Where a line of the data below has the string "screenshot", copy that line.

=====

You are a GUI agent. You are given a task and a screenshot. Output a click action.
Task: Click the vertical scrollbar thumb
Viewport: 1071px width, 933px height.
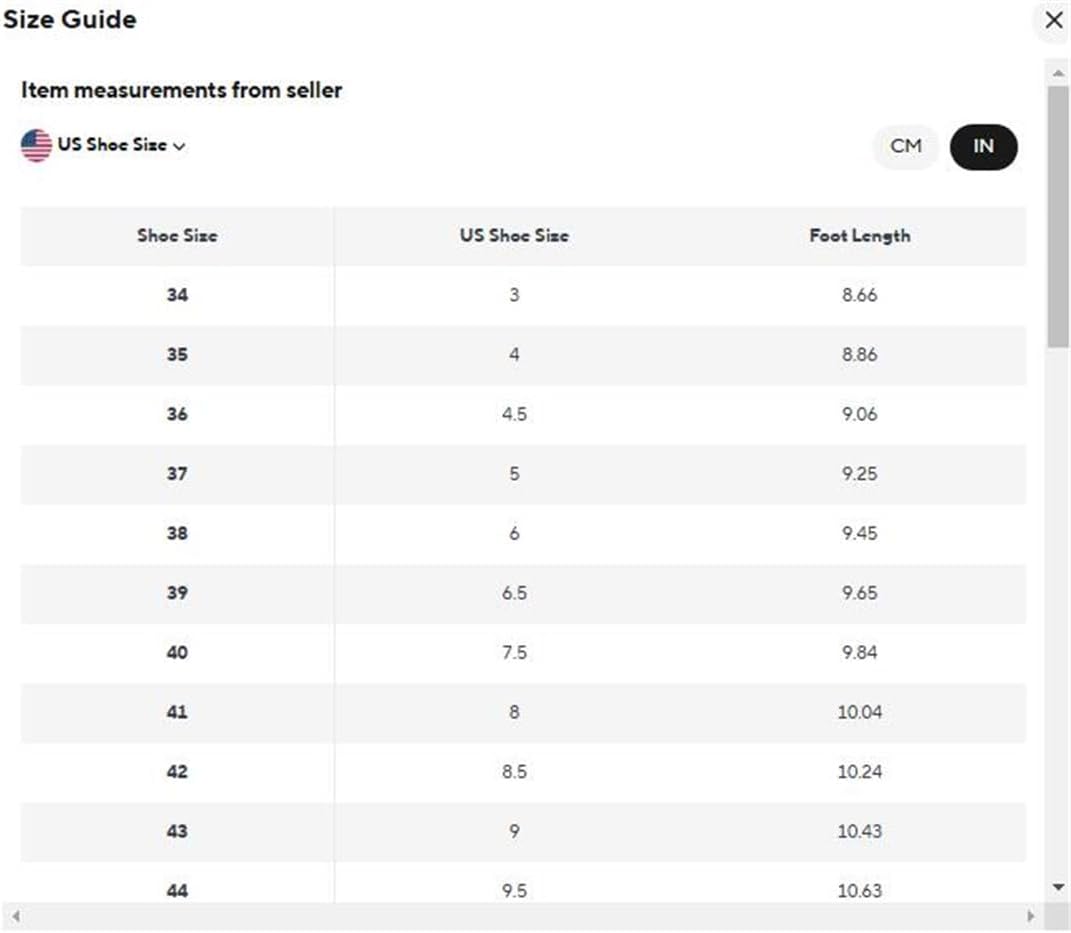[x=1059, y=217]
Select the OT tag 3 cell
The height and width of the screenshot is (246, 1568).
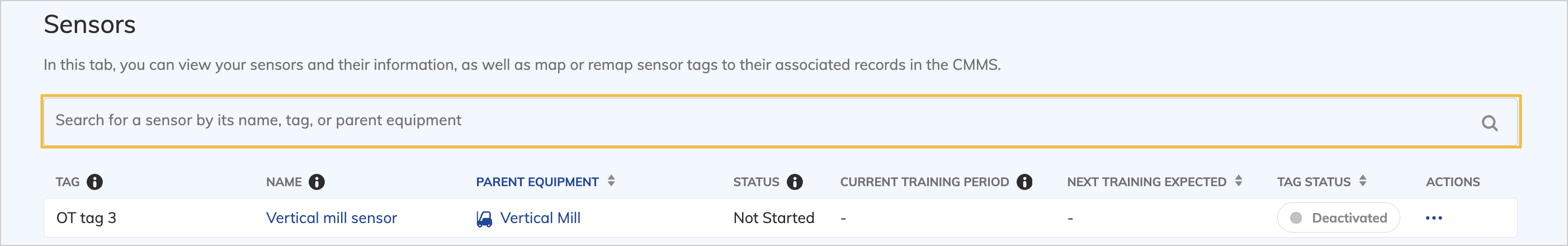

=====

Exercise result
You are a GUI agent. You are given a task and a screenshot. Output a click action.
The height and width of the screenshot is (246, 1568).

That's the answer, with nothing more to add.